Every one likes Padma or kamal or tamarai, coming out of water and greeting the sun. The silky lotus leaf does not hold water. Drops of water look transparent in it. When rain falls profusely on lotus and lotus leaf, it makes a scene to rejoice. Poets have sung many a time about the transient nature of things symbolized by water drops on lotus leaf. In a Bengali folk song a young woman is said that her youth is like water on lotus leaf.
But there is a caveat about the nature of the flower. Out of its habitat, in a flower vas or pot or anywhere, it does not last long, particularly in a hot climate. Dried lotus looks burnt, deformed, far from the likeness of what it was before. But these are the attributes of life and death. So what! Don’t we love lotus? Wherever tanks and waterways are there, which are not much disturbed, grows the lotus, symbol of the divine consciousness; dancing rhythmically with the flowing air, amidst big deep green leaves, fragrant, beautiful and attractive. Our heart goes with them.

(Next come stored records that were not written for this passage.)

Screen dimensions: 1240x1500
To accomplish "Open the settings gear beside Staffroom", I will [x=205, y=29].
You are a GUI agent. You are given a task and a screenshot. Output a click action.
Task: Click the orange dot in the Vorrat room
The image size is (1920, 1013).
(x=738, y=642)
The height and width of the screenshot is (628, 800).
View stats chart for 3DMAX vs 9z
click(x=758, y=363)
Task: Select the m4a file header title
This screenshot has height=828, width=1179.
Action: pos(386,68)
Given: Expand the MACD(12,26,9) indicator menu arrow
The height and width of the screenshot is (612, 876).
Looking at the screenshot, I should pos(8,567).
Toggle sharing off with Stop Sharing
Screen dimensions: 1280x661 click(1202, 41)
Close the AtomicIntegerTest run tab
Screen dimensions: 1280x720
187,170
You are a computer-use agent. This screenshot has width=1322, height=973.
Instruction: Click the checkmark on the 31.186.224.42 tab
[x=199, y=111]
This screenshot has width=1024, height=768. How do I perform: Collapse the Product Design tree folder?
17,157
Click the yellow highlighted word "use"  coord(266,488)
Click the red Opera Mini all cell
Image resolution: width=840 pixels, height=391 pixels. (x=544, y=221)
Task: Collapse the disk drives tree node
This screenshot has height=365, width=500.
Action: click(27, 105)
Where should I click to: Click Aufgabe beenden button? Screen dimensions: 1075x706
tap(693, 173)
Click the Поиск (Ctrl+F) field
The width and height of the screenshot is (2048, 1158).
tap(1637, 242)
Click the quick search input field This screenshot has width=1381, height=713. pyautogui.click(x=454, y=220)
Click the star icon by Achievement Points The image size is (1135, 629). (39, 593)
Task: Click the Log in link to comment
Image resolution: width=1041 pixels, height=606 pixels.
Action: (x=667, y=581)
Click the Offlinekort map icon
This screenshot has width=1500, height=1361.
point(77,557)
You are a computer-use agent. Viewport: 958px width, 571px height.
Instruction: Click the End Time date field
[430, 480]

Recently we visited ISRO at Thumba, near Thiruvanthapuram, arranged by the organisers of a poetry festival. We entered their museum and beheld the electronic display, glass windows and other displays. We talked to them. We could see and realize the march of human progress through Science and Technology, Indian progress in space technology in particular. But nothing impressed me like the one I saw just after entering the compound. At the wall of the old church converted to museum house, on the ground level, there is a small cement pot with water and mud in it and out of it came out the stems of few pink lotuses- two buds and one blossomed, undulating in the air. Perhaps unnoticed by many, they adorn the entrance. They were there as we came out- the nature with its glory, surpassing all human achievements. Space, mud, water, flower and man- all are parts of nature. In nature we live. All our achievements grow out of it.